Number five of the ten listed declarations being sought seeks to have the court find that the parcels of land in the two areas—officially known as Plantation Sparendaam and Plantation Goedverwagt-ing—were sold without “recourse to a valuation tender procedure or an invitation to the public that such lands are for sale [and] is a wrongful and unlawful grant of facilities and benefits…” Trotman and his group are also want the court to find that the sale was a brazen and flagrant infringement of their and citizens’ right to equality before the law in violation of Article 149D of the Constitution.

The Attorney General’s Chambers is listed as the respondent to the action filed.

The two plot of lands have courted controversy for years as there was no clear policy regards their sale, the parcels were sold at very low prices and it was only persons in the former PPP/C government or those close to the government along with a few public officials who were granted plots. Former president Bharrat Jagdeo has built a mansion on the Sparendaam plot which in 2011 came under public criticism when former head of the presidential secretariat Dr Roger Luncheon had listed several persons who would have been offered land in that area.

Testifying in the $10 million libel case brought by Jagdeo against Kaieteur News and columnist Freddie Kissoon, Luncheon had named former Region 10 Chairman Mortimer Mingo as one of the persons who was offered land in that section. Mingo later said he refused the offer. Others who have land there are chairman of the Caribbean Develop-ment Bank Dr Compton Bourne and former Chief of Staff of the Guyana Defence Force Commodore Gary Best, who is now an advisor in the Ministry of the Presidency.

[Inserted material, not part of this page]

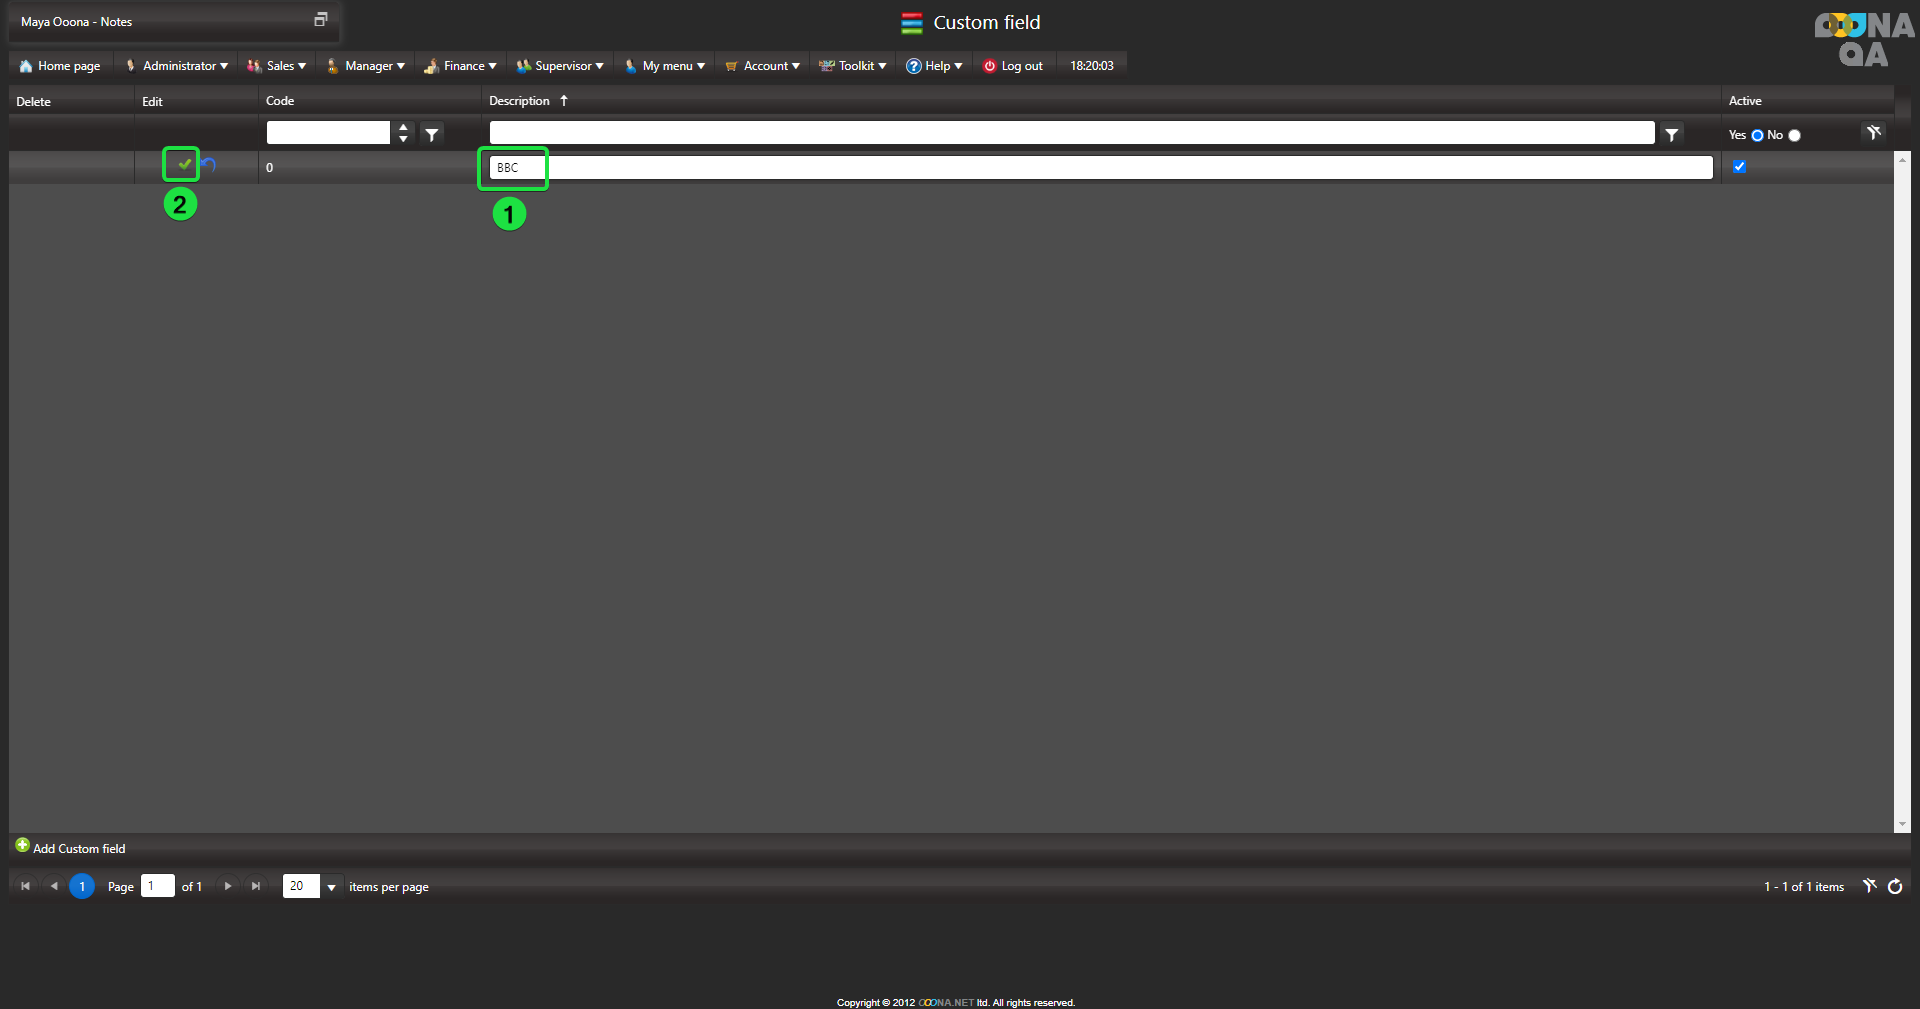
Task: Go to the last page arrow
Action: (256, 886)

The applicants are also seeking to have the court rule that the grant of titles to the parcels of land was arbitrary, unconstitutional, unlawful, unreasonable, an abuse of power of the executive and an infringement of their and the people’s fundamental right not to be treated in a discriminatory manner in contravention of Article 149(1) and (2) of the Constitution and the rule of law.

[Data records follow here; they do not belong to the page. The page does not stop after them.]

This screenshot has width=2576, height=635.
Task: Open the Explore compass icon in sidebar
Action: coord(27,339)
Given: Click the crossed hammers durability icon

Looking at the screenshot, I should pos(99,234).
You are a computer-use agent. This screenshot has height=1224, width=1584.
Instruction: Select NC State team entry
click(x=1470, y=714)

According to the court documents, sometime in 2010 Jagdeo and his cabinet ministers “covertly conceived clandestinely to develop without parliamentary knowledge or approval, two pieces of lands…” The project, the court documents said, involved an expenditure of hundreds of millions of dollars to develop the lands and to construct roads and drains, install water mains, electrical lines and remove the 3,300 ft state-owned broadcasting towers from the said lands and install same at Parfait Harmonie, West Bank Demerara. The towers were removed from the Sparendaam plot of land.

No money was authorized by Parliament for the development of the project which was done through the wrongful and unlawful authorization of former minister of finance Dr Ashni Singh through the National Industrial and Commercial Investments Limited (NICIL). It said the money used had been collected by government corporations and other wholly owned government companies such as the Guyana Geology & Mines Commission (GGMC), the Guyana Forestry Commis-sion (GFC) and Guyoil all of which should have been paid to the Consolidated Fund as mandated by Article 216 of the Constitution.

It was also stated that in July 2010 Executive Director of NICIL Winston Brassington directed Shabeer Ali, a sworn Land Surveyor, to survey and paal off the said lands situate at Goodverwagtng and Sparendaam. The survey was carried out and completed on July 1 2010 and the plan of the said lands was recorded in the Guyana Lands and Surveys Commission as Plan 47971 dated July 1, 2010.

“Parcels of the said state lands of varying sizes and prices were clandestinely, wrongfully and unlawfully sold and title transferred on the authorization and direction of the executive to ministers of government, cronies, friends and supporters of the People’s Progressive Party,” the court action said.

It pointed out that no advertisement was made by the Government as vendor in the print or electronic media in Guyana informing the public that the parcels of lands were for sale. The sale and transfer of the titles, according to the group, was a brazen abuse of power in contravention of Articles 149 and 149D of the Constitution and in breach of the rule of law and equality before the law.